Let’s move forward 40 years or so, and observe a modest family scene in present-day Greenville, OH. My daughter Abby is turning 11 years old and, accordingly, welcomes three girlfriends for a slumber party to celebrate this milestone. Abby, her friends, Krista, Daniel, Luke, and I are at the dinner table eating pizza. I scan the scene and recall elements of my childhood, described above. Daniel and Luke are devouring pizza and apple slices like a pair of famished lions chewing a fresh carcass. Krista and I know not to waste our breath or energy asking either of them a question now. We might get a cryptic “nnngggggghhhh” in response, but nothing more. Meanwhile, Abby and her three friends are chattering away between dainty bites. “Have you read the new ‘Warrior’ book??” one of them asks. “It’s awesome. I just love how they….” and away they go, describing plot elements, characters, themes. I try to interject a question at one point but can’t wedge my way into their nonstop conversation. Questions, answers, and well-reasoned opinions of every sort ricochet back and forth in a blizzard of verbal interaction. They talk about their classes, their friends, their teachers, their parents, and their favorite internet websites without a pause. Between the four of them, at least two are always speaking at the same time and I’m fascinated by their ability to hear and process everything. Meanwhile, Daniel and Luke continue scarfing down slices of pizza, apparently pleased that these silly creatures are too busy jabbering to compete with them for the remaining food.
Later in the evening Krista and I announce it’s time to get ready for bed. I take the boys to their bathroom upstairs and monitor them as they brush their teeth and potty. The entire process takes approximately three minutes, and Daniel would do it all with the door wide open if I allowed. Luke is more (appropriately) modest. We then go to their bedroom, pray, and say our good-nights. Luke sits up in bed drawing pictures of people picking their noses and making slightly off-color remarks. He shows Daniel and they giggle together. “Luke, that is SWEEEET!” Daniel announces, and then disappears under his sheets to reenact some scene from a movie or cartoon he’s seen recently, gyrating and banging into the wall that abuts his bed. He’ll do this for a few more minutes before he settles down and reads a book as he drifts into sleep. Luke works on a comic strip/graphic novel he’s titled “Captain Toilet”. Nice.
I depart and walk down the hallway where the girls are now taking turns, one at a time, in the bathroom before retiring. The remaining girls are in Abby’s bedroom, again engaged in a blitzkrieg of discussion. “Did you see what [name redacted] was wearing today?? It was soooo cute.” “Yeah, I did. You’re right. I loved the cat on her shirt.” “Yeah, me too. Speaking of animals, have you ever been to the Columbus Zoo?” And so forth. Roughly an hour later the girls complete their bathroom activities and they continue their exchange with all members present.

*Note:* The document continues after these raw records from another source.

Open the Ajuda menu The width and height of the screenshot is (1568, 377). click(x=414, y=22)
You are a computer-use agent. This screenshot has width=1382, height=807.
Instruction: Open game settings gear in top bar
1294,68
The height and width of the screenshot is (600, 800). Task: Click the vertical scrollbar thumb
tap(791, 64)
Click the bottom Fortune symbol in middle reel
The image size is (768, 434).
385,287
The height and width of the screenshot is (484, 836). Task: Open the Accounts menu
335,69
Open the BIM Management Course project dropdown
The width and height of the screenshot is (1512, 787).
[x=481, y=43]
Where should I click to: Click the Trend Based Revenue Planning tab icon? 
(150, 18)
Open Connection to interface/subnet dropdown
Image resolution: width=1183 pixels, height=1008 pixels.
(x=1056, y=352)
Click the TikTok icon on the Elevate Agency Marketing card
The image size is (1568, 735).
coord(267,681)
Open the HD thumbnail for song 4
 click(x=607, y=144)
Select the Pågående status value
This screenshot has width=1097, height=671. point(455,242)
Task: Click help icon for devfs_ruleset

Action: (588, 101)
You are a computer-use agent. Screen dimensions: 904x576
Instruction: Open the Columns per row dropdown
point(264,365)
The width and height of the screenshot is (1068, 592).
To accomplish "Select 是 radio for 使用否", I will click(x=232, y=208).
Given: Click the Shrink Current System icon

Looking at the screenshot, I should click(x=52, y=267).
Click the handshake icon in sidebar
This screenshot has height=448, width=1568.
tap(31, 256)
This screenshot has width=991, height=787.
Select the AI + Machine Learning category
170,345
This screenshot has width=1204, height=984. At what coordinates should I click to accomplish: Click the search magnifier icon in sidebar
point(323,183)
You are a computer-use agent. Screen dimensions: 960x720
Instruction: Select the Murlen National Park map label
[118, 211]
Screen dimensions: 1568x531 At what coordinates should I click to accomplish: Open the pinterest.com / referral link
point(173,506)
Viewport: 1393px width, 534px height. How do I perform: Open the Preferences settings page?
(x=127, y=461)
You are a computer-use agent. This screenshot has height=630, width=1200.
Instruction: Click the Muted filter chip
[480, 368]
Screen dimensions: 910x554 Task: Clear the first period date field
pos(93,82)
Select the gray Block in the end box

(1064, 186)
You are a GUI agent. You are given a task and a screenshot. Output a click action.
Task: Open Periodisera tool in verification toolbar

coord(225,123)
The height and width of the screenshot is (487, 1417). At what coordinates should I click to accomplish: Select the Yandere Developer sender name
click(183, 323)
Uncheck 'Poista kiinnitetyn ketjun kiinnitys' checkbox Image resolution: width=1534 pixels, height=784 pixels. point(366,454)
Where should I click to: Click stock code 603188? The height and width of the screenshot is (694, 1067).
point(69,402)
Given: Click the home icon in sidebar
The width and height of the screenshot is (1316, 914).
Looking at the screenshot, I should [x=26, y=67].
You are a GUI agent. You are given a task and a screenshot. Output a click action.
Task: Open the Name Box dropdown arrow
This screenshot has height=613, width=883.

Around midnight I lie down in my own bed, pull a heavy comforter up to my neck and kiss Krista goodnight. The girls are still murmuring enthusiastically next door. As I slowly lose consciousness I hear one of them ask, “What’s up with boys? They are so weird!” I smile and drift blessedly to sleep, thinking of sugar and spice and puppy dog tails.
Timothy Swenson is the author of the weekly column series Virtue and Mischief that is published every Tuesday in The Daily Advocate. He can be reached at firstname.lastname@example.org. Viewpoints expressed in these opinion pieces are the work of the author. The Daily Advocate does not endorse these viewpoints or the independent activities of the author.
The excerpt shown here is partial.